**To do**. This exercise calls for every line of the data below with the string "agent" in it.

**Material to process**.
________________________
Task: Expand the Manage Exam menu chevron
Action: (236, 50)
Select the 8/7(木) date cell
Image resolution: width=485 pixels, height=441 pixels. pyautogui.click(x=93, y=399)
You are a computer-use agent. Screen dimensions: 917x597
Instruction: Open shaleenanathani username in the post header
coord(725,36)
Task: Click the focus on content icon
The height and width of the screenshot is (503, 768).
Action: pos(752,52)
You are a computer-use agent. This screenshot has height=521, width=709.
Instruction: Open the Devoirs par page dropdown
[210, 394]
________________________
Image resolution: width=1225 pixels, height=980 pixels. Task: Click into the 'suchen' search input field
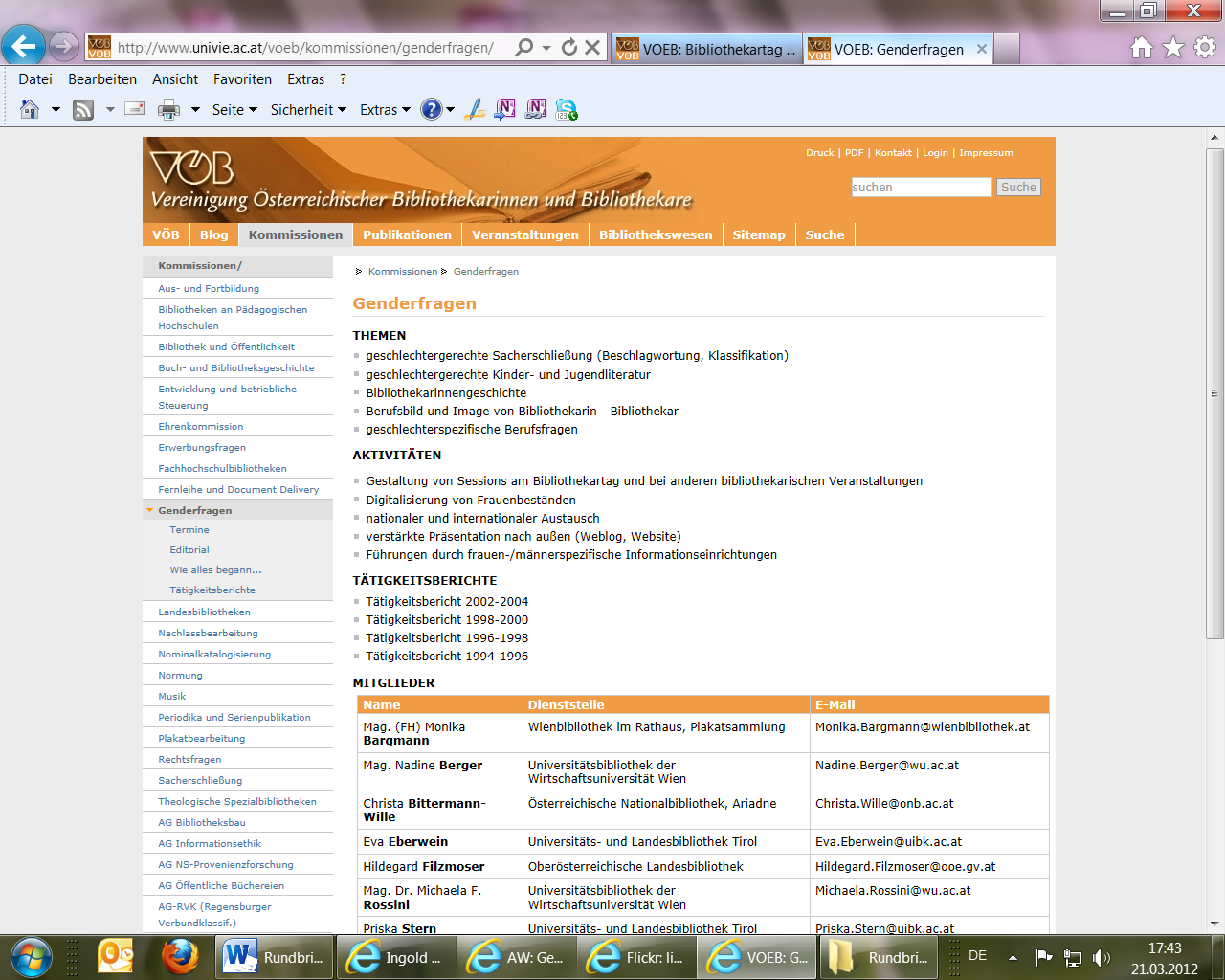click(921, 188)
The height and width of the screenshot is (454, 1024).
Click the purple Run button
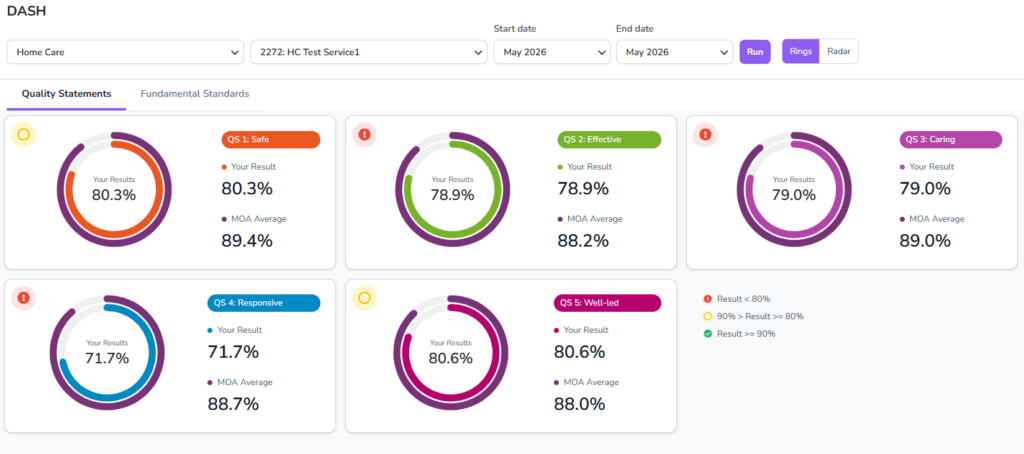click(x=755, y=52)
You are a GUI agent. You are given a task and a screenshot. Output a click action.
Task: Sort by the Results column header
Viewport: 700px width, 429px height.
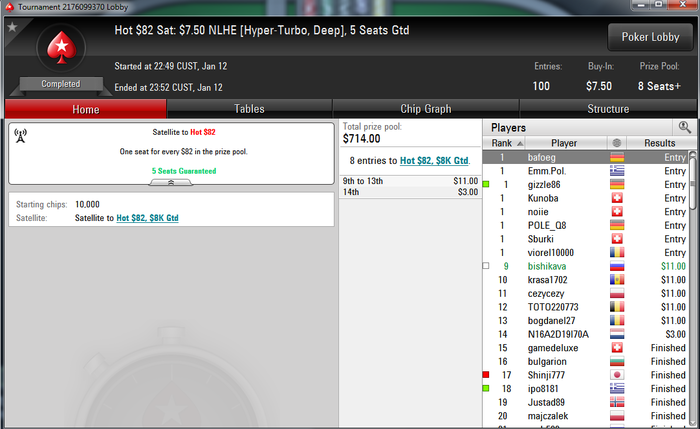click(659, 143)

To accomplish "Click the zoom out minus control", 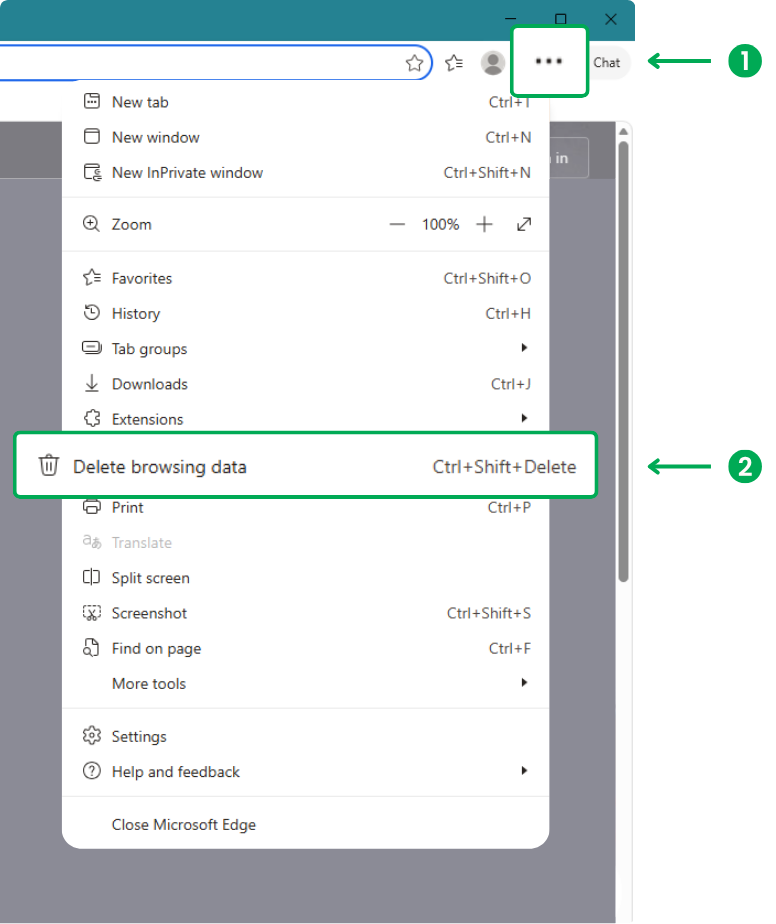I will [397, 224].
________________________
**Exercise solution**.
You are a computer-use agent. Screen dimensions: 917x597
You are a computer-use agent. This screenshot has height=521, width=709.
You are a GUI agent. You are given a task and a screenshot. Output a click action.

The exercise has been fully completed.